• _INSTRUCTIONS FOR THE TASK_: Carry on the article below about pairing wine with greens, starting right after its final sentence.

• _EXTRACT PROVIDED_:

--- start ---

The best options for pairing red, white and greens

By Dara Moskowitz Grumdahl

We hear it all the time: Eat more salad. Eat more leaves. Eat mostly plants. But no one ever says how to eat more plants without feeling like you’re a penitent hippie. A cubic yard of kale in a nice vinaigrette is a great option for cardiac and intestinal health, but decidedly lacking as the centerpiece of a dinner party.

For one thing, it’s missing the celebratory note: wine.

This is partly because French wines, which dominate the whole wide world, are typically considered flawed when they assume green notes. Only a very, very bad cabernet sauvignon leads with a taste of green pepper. If a chardonnay is grassy, it will find no fans.

--- end ---

Stored data entries
--- start ---

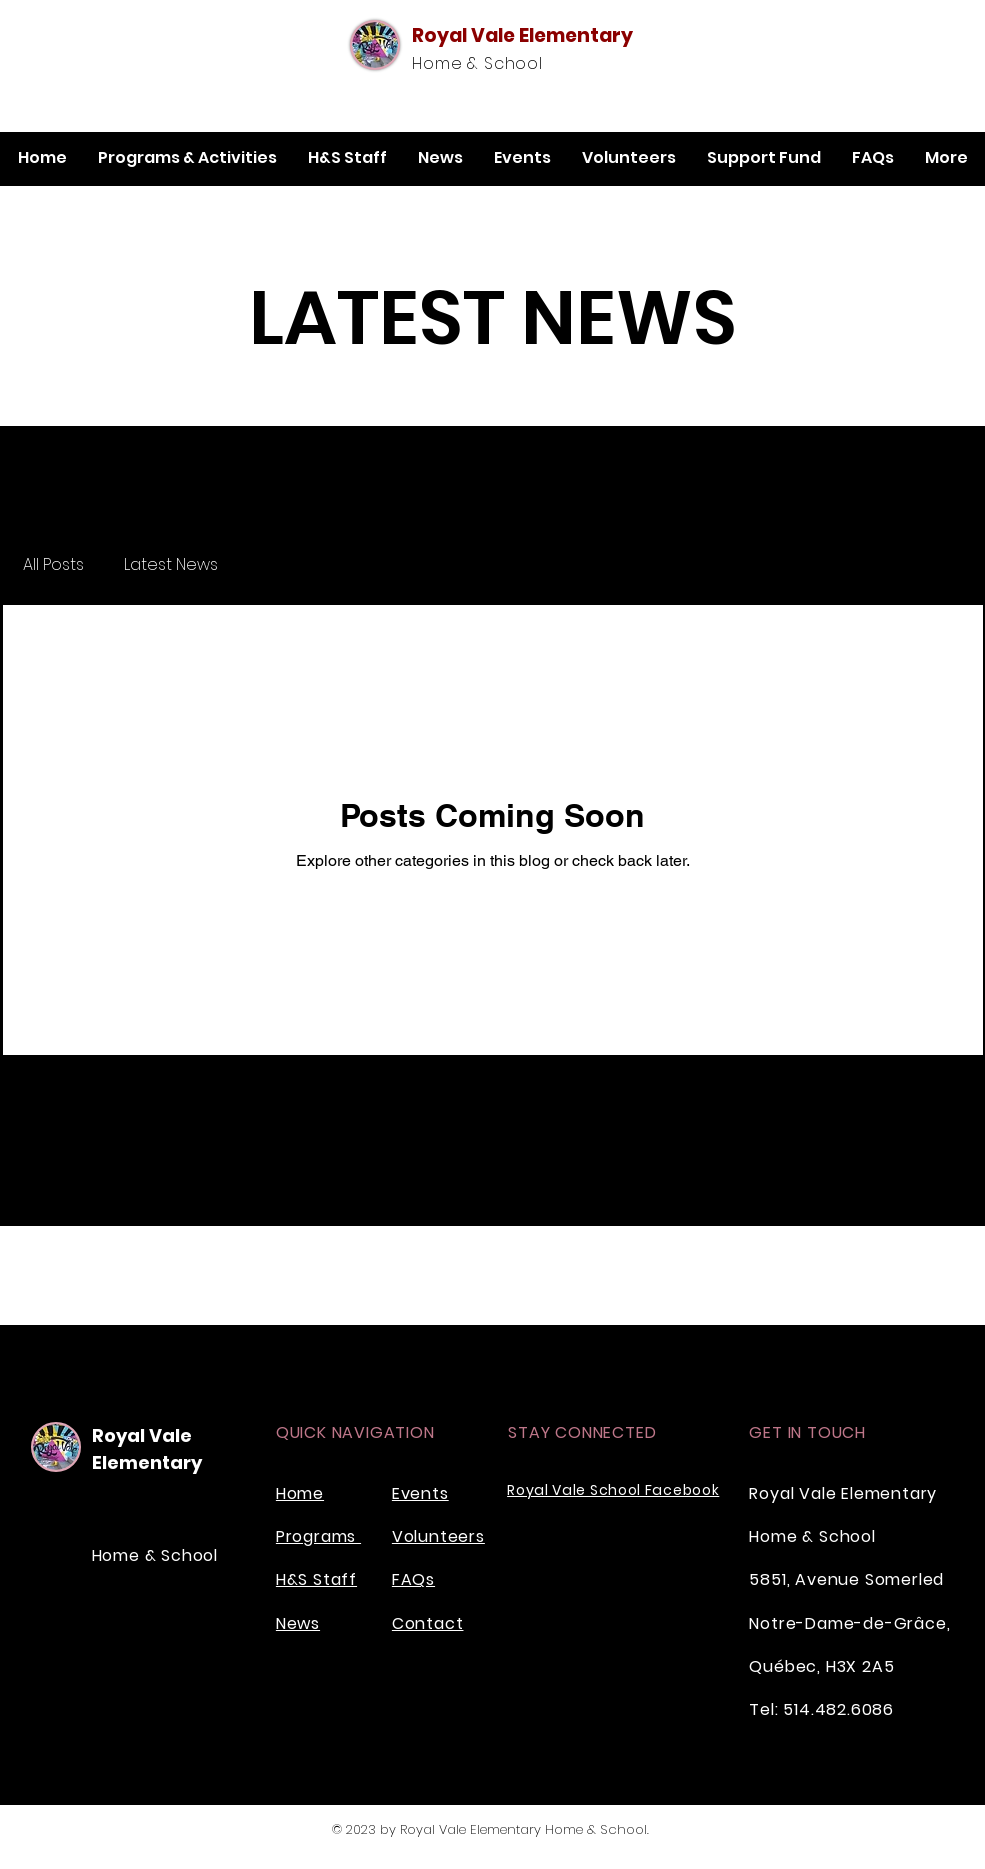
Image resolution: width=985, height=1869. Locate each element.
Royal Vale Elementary (522, 35)
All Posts (53, 565)
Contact (428, 1623)
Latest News (171, 565)
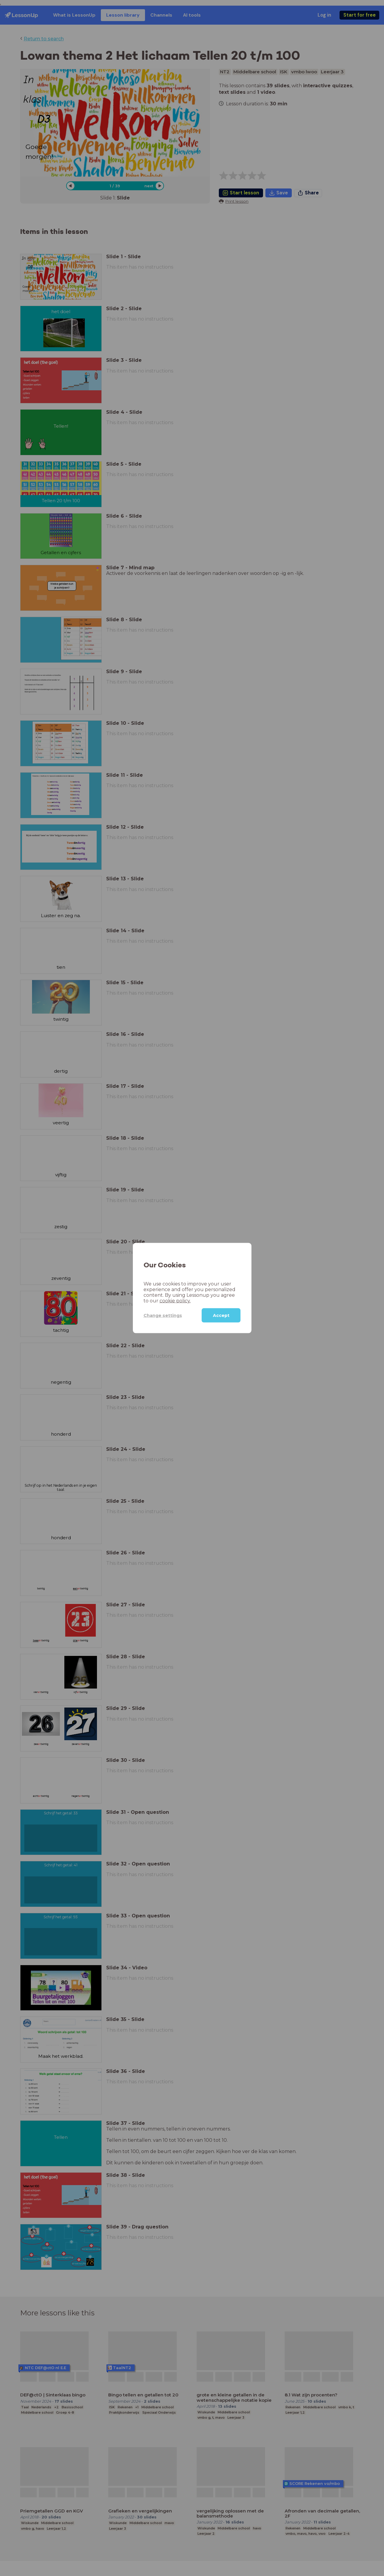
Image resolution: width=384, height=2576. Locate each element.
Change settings (163, 1315)
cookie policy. (175, 1301)
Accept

--- end ---

• _OUTPUT OF THE EXERCISE_:
So if you follow the wine-pairing rule of “like-with-like” when it comes to salad, you’ll be in a place that leads to truly demented dinner parties. We drink meaty red wines with meaty red meats and creamy white wines with creamy poultry or shellfish. But what exactly do you drink with a nice salad — a shot of gin in a tumbler of wheatgrass juice?

Before the big French wine grape varietals like syrah, pinot noir, merlot, chardonnay, and cabernet sauvignon came to dominate the world, there were some very salad-friendly, excellent wines from other countries. They're worth rediscovering now so you can eat your salad. And love your life. 
 
Gruner Veltliner

Austrian gruner veltliner (pronounced grooner felt-LEEN-er) is a bright, clean, energetic, mineral wine that can have notes of apricot and fresh cream. Paired with a salad it has the same effect of a light vinaigrette — it makes the greens taste better. Look for such producers as Huber, Brundlmayer and Hirsch, which has a memorable label that changes yearly, but always features a cartoon reindeer.

Goes great with: Green goddesss salad, salade Nicoise, any salads that are primarily green tasting.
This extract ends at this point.